Manipulating your neck could lead to a stroke
Manipulating your neck is supposed to relieve pain, not cause it. But years ago neurologists noticed a strange pattern of people suffering strokes shortly after seeing chiropractors, specifically for neck adjustments.
Their hypothesis was that a chiropractic technique called cervical spinal manipulation, involving a forceful twisting of the neck, could damage two major arteries that lead through the neck to the back of the brain. Strokes in people under age 45 are relatively rare, but these cervical arterial dissections are a leading cause for them.
Studies that followed suggested a link. One at Stanford that surveyed 177 neurologists found 55 patients who suffered strokes after seeing chiropractors. Another, published in the journal ‘Neurologist’, said young stroke patients were five times more likely to have had neck adjustments within a week of their strokes than a control group. It estimated an incidence of 1.3 cases for every 100,000 people under 45 receiving neck adjustments.

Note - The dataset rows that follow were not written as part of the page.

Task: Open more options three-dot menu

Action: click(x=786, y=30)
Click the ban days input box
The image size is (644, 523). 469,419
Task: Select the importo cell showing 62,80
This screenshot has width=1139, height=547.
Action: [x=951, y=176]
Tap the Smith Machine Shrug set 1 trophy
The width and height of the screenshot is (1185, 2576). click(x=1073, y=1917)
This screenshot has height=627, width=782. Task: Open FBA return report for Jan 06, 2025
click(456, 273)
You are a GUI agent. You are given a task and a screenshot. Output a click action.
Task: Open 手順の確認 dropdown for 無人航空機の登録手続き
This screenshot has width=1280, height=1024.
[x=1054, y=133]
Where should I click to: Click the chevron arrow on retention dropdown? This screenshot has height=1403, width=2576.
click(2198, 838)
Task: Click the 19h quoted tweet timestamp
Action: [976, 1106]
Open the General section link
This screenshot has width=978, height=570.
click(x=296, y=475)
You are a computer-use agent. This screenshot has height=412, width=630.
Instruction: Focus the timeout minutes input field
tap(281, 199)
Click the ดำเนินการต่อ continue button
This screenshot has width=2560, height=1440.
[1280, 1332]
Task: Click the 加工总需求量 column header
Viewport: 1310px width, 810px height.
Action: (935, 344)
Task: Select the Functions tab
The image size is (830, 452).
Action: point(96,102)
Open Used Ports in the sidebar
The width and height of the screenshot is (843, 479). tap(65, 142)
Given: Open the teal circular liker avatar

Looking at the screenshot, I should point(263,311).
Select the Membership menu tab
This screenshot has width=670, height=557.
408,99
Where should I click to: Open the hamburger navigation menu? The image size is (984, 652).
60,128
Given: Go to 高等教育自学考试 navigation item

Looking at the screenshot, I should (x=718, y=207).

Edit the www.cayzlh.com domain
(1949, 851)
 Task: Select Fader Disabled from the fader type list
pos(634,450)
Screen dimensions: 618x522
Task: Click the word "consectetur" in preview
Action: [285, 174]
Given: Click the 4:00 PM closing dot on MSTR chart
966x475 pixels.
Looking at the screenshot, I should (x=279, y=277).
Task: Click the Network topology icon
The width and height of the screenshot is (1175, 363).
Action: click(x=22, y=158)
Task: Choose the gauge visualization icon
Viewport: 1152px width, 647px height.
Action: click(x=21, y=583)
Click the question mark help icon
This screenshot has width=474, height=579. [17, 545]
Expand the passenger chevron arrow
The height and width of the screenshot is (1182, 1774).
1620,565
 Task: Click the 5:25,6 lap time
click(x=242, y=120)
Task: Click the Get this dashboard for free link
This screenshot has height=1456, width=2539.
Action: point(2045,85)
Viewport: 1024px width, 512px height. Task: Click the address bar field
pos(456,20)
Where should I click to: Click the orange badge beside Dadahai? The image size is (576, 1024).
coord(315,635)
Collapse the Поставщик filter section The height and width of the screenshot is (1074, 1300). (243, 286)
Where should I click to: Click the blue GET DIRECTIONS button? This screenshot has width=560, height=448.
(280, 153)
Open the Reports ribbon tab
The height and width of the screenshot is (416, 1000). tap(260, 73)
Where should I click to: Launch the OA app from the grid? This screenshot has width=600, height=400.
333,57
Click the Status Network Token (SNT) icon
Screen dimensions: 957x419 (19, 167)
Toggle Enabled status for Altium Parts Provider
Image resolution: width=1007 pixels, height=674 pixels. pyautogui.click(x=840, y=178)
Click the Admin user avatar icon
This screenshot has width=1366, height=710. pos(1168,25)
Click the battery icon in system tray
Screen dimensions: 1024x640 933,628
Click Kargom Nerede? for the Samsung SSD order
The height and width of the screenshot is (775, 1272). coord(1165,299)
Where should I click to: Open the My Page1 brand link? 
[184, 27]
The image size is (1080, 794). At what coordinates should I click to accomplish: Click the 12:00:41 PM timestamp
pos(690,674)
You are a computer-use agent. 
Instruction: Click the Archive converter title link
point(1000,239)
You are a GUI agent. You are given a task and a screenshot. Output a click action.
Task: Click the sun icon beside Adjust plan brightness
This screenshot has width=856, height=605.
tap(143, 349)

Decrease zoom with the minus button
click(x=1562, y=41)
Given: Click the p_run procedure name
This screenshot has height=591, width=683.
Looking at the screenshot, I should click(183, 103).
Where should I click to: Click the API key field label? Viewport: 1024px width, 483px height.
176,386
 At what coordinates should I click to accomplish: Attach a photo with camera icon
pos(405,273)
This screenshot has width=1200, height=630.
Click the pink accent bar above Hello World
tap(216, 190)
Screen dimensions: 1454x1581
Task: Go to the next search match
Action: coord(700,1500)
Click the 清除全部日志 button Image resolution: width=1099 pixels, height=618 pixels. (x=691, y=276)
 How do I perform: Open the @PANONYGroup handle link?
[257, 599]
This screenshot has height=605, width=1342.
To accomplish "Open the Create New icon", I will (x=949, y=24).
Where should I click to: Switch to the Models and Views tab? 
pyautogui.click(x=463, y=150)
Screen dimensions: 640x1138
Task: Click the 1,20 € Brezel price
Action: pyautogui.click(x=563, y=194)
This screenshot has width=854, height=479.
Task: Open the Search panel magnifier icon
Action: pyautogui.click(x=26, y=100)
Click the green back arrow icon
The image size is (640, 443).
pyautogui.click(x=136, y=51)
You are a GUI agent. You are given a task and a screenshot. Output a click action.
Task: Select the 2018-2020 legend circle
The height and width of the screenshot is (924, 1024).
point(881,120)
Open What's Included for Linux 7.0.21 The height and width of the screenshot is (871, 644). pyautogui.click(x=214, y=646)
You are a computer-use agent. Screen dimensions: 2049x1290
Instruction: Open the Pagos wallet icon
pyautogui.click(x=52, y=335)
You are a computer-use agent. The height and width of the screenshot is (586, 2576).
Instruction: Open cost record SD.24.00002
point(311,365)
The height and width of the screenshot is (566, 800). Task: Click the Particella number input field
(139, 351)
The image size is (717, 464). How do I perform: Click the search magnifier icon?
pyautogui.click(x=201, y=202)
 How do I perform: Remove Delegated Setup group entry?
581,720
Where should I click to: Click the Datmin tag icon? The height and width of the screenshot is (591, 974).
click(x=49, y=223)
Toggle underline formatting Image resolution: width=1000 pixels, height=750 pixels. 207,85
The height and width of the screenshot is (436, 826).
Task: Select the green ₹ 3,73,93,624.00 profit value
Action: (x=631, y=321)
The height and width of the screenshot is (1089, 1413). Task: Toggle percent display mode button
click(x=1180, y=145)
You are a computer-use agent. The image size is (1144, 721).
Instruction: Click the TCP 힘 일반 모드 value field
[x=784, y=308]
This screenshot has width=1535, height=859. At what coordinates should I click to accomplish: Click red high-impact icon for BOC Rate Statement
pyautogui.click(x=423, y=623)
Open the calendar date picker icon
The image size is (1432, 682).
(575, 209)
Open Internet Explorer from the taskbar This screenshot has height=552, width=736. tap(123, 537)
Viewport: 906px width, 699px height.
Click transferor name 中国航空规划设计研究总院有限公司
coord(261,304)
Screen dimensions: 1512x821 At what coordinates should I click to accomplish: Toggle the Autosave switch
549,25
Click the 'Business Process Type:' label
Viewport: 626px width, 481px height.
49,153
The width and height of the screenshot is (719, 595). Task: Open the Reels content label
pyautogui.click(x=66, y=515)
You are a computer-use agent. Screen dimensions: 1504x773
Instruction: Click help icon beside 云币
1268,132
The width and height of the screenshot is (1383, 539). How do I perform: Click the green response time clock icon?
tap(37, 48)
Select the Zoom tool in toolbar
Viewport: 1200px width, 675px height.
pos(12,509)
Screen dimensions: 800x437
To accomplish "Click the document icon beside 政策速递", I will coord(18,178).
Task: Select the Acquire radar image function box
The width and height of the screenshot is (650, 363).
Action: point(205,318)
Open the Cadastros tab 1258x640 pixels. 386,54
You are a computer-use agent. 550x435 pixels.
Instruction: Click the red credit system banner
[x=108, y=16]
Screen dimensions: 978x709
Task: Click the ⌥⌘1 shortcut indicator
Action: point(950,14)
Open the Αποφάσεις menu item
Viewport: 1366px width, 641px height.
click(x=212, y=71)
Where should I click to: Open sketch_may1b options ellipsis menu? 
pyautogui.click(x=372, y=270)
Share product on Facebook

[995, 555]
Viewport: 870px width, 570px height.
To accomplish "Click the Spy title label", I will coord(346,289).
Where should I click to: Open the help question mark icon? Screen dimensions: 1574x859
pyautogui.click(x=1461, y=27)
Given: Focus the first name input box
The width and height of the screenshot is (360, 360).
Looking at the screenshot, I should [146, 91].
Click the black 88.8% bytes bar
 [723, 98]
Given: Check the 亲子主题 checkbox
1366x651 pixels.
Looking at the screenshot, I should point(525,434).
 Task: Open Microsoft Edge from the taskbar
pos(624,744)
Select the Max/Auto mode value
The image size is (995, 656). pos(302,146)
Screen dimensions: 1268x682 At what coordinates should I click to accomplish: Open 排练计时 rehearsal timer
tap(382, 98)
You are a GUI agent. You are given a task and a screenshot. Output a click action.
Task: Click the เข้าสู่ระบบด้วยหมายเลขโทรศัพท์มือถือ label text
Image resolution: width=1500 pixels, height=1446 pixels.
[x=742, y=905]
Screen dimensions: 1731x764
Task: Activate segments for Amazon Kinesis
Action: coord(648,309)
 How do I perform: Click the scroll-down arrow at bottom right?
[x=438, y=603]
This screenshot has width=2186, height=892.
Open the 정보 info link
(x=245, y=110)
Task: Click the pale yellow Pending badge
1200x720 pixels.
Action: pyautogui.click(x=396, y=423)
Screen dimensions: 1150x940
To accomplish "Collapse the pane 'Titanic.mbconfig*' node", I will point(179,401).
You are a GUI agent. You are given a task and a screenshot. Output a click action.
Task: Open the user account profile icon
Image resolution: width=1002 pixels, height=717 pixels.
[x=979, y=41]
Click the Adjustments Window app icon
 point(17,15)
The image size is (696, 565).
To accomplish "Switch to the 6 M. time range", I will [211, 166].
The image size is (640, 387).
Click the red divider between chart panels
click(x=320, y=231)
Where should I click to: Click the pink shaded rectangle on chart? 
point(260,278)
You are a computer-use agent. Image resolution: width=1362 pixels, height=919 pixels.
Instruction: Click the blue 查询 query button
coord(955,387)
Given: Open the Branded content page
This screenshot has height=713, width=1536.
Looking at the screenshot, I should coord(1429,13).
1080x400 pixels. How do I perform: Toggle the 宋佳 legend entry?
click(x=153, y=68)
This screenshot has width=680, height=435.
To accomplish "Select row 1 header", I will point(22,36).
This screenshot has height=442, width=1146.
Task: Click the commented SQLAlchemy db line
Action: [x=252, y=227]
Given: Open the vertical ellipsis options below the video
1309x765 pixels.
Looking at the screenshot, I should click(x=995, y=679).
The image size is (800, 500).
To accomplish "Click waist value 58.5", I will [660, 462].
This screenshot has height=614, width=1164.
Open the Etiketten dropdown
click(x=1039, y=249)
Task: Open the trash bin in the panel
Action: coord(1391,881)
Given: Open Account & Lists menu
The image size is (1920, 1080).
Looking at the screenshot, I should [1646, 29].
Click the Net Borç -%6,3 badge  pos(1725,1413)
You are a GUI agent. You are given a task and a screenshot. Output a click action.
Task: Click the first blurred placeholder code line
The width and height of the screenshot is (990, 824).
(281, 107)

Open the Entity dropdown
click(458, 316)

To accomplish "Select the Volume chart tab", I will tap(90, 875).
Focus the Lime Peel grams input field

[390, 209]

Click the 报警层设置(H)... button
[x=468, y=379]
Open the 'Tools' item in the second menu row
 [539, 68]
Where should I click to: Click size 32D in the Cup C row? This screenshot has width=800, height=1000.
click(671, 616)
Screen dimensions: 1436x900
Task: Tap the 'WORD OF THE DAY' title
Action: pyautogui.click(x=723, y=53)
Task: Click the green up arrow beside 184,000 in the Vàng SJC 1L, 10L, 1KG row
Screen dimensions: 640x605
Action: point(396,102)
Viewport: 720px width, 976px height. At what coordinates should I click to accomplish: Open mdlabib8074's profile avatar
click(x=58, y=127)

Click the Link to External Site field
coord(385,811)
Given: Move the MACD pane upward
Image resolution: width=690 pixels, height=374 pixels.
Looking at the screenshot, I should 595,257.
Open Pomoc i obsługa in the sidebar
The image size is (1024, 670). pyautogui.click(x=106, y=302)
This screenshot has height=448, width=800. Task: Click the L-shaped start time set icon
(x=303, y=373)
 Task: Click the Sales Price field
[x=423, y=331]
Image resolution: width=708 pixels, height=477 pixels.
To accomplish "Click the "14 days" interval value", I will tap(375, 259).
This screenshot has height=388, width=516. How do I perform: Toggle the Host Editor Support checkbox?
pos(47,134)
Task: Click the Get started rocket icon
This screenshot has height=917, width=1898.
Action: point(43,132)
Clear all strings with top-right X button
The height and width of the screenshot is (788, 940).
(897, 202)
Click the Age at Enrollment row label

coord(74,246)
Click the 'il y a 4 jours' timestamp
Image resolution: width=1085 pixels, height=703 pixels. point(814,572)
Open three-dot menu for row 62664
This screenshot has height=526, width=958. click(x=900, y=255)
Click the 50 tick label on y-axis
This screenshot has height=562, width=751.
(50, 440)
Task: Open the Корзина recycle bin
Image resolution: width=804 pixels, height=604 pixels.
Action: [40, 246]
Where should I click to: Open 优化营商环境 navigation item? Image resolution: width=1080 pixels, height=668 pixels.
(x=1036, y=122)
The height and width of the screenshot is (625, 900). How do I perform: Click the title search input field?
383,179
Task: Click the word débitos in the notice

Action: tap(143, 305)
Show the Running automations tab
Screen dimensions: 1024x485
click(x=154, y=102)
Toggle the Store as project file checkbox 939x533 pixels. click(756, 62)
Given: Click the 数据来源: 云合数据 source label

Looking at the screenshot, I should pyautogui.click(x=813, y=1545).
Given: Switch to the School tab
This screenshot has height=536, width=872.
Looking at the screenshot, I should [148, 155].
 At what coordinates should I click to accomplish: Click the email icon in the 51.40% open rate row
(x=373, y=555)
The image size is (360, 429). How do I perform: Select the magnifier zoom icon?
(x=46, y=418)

But other studies have cast doubt. One published this year examined 818 cases of stroke linked to arterial dissections at the back of the neck. Before their strokes, younger patients who saw chiropractors were more likely to have complained beforehand of head and neck pain—symptoms often preceding a stroke—suggesting they had undiagnosed dissections and had sought out chiropractors for relief, not realizing a stroke was imminent.
The Bottom Line
Forceful neck manipulation seems to carry a small risk of arterial tears.
Morning sickness means a girl is more likely
Old wives’ tales about predicting a baby’s sex—relying on clues such as the way the woman carries and the fetal heart rate—are usually more fantasy than fact.
But the notion that morning sickness can sometimes indicate a girl is on the way may be an exception. A number of large studies in various countries have examined the claim, and almost all have found it to be true, with caveats. Specifically, studies have found that it applies to women with morning sickness in the first trimester, and with symptoms so severe that it leads to hospitalization, a condition known as hyperemesis gravidarum.
One of the most recent studies was conducted by epidemiologists at the University of Washington. The scientists compared 2,110 pregnant women who were hospitalized with morning sickness in their first trimester and a control group of 9,783 women who did not get severely ill. They found that the women in the first group were more likely to deliver a girl, and that those who were the sickest—hospitalized for three days or more—had the greatest odds: an increase of 80% compared with the control women.
Other studies in ‘The Lancet’ and the journal ‘Epidemiology’, among others, have repeated the findings. It is thought that certain hormones produced by female foetuses may be the culprit.
The Bottom Line
Severe morning sickness may indicate a higher likelihood that the baby will be a girl.